Interleukin‐10 gene polymorphism influences the prognosis of T‐cell non‐Hodgkin lymphomas

Abstract

Interleukin-10 (IL-10) is one of the cytokines implicated in the pathogenesis of diffuse large B-cell lymphoma (DLBCL) in which it acts as auto/paracrine growth factor for lymphoma growth. T-cell non-Hodgkin lymphoma (NHL) is a heterogeneous disease, the biological basis of which is not fully understood. Some evidence suggests that IL-10 might be associated with the progression of T-cell NHLs and that IL-10 may be involved in a rescue effect, protecting T cells from apoptotic cell death associated with upregulated bcl-2 expression.
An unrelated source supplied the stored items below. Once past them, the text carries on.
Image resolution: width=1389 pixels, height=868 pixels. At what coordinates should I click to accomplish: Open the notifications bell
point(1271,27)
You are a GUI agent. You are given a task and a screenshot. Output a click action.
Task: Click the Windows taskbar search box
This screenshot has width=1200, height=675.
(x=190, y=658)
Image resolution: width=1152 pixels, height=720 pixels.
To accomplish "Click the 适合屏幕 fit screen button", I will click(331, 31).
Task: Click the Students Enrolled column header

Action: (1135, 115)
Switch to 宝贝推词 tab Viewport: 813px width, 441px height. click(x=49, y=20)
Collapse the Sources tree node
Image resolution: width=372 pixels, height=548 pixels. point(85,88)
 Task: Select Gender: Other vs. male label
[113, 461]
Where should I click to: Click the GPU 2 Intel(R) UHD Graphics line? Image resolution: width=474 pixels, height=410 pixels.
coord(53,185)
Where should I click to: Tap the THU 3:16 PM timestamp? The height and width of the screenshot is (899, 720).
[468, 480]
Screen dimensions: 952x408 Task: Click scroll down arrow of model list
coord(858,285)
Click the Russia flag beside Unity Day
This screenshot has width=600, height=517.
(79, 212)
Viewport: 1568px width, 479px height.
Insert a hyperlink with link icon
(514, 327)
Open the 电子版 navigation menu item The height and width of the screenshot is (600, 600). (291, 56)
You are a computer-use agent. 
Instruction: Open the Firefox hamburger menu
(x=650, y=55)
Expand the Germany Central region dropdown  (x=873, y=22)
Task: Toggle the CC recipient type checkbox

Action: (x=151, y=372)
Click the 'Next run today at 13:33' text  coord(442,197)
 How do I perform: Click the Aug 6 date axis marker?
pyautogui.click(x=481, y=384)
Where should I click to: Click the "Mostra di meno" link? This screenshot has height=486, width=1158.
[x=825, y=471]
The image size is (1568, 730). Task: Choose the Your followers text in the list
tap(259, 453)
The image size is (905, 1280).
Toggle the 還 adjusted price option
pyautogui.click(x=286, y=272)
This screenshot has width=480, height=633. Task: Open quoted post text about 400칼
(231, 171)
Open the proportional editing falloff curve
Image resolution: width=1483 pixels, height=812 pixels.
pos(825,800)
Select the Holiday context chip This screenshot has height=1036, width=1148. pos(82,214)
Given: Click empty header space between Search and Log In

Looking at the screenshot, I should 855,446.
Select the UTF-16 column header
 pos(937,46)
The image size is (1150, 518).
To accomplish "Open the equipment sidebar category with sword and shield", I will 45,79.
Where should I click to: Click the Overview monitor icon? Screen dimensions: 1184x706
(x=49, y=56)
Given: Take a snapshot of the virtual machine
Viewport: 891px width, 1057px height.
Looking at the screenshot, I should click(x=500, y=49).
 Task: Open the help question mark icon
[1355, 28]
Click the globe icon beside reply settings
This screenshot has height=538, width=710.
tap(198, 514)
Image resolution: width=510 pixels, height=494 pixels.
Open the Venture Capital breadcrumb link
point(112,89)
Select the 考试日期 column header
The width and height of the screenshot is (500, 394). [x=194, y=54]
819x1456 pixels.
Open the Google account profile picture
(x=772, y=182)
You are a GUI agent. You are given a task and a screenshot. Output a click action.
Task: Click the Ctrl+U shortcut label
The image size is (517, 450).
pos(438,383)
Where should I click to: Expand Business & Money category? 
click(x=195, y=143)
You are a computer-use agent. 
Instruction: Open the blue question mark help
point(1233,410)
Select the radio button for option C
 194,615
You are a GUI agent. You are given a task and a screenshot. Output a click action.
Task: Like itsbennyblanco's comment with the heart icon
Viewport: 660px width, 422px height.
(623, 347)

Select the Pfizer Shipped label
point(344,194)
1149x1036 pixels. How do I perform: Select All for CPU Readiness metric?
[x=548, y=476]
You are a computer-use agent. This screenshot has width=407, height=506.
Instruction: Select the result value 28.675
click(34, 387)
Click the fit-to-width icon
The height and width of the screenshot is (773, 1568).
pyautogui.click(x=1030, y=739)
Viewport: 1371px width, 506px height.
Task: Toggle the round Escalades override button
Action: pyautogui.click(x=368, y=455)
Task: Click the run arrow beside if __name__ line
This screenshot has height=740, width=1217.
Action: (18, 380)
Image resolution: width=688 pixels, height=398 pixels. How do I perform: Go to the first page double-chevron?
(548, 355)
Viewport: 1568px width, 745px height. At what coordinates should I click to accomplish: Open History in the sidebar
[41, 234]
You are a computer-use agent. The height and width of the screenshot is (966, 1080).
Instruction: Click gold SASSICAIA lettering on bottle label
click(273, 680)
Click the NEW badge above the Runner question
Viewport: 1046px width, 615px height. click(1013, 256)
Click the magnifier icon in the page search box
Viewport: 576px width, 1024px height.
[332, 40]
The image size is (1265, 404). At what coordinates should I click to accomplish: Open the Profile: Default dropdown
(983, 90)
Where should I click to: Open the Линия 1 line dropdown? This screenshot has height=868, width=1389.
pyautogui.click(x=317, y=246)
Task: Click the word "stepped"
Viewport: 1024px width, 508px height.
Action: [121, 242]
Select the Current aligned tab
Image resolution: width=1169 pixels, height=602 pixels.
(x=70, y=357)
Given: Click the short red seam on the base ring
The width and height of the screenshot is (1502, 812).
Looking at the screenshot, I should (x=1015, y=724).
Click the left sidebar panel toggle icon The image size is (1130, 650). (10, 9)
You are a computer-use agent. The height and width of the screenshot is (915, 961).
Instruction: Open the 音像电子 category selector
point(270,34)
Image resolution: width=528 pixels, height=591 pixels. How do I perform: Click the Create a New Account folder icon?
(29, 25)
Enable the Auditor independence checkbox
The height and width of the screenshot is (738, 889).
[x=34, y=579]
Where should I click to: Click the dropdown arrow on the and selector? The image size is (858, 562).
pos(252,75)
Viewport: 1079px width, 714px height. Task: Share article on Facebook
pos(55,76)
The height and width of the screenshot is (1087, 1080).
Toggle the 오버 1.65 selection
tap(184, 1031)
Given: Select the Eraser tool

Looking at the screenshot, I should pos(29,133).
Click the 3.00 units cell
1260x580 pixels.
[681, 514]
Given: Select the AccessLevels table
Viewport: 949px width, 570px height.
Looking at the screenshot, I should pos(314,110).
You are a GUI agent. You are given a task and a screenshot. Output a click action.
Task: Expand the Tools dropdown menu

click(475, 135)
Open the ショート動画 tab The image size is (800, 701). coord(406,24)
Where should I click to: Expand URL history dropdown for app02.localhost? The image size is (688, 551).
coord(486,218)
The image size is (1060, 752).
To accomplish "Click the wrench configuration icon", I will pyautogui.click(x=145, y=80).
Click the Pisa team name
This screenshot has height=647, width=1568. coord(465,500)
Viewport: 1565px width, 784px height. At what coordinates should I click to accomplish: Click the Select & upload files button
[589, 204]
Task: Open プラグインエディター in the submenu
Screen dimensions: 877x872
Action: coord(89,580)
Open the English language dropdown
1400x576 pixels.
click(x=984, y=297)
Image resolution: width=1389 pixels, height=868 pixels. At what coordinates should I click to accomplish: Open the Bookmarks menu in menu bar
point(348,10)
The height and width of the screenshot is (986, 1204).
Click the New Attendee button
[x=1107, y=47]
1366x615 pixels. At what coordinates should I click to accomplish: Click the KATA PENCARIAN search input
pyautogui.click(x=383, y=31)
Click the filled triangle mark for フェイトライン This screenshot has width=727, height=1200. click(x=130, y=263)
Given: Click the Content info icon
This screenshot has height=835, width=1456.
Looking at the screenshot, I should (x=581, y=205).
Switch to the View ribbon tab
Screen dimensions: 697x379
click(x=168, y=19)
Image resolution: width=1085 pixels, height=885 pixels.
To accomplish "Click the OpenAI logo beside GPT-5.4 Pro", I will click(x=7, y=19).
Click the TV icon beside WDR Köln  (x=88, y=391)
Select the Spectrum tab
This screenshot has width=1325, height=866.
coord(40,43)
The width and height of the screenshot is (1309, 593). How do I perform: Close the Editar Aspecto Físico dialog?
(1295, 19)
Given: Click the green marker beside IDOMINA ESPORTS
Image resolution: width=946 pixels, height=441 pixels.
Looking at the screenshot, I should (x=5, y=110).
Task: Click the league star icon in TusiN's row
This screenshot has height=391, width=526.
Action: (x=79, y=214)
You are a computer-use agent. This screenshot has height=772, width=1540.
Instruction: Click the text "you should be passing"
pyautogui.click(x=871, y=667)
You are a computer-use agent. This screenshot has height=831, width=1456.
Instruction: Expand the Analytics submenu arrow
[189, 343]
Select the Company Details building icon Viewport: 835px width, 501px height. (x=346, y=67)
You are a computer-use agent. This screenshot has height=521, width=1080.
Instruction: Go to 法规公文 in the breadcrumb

The current study evaluated the impact of IL-10 gene (IL10) polymorphism on the response to chemotherapy and survival in T-cell NHL. IL10 polymorphisms were determined in 108 patients with T-cell NHL. The response to chemotherapy was not dependent on IL10 polymorphism, while survival differed significantly according to IL10 polymorphism. The group with ATA haplotype showed superior overall survival (61.2 +/- 5.9% vs. 21.2 +/- 11.7%, P = 0.001) and failure-free survival (35.0 +/- 5.7% vs. 13.2 +/- 8.7%, P = 0.001) compared to those without ATA haplotype. The ATA haplotype was identified as a favourable prognostic factor compared to non-ATA haplotype (P = 0.037, hazard ratio 2.1), together with international prognostic index (IPI) in a multivariate model for overall survival. In conclusion, IL10 polymorphism may affect the survival of T-cell NHL patients.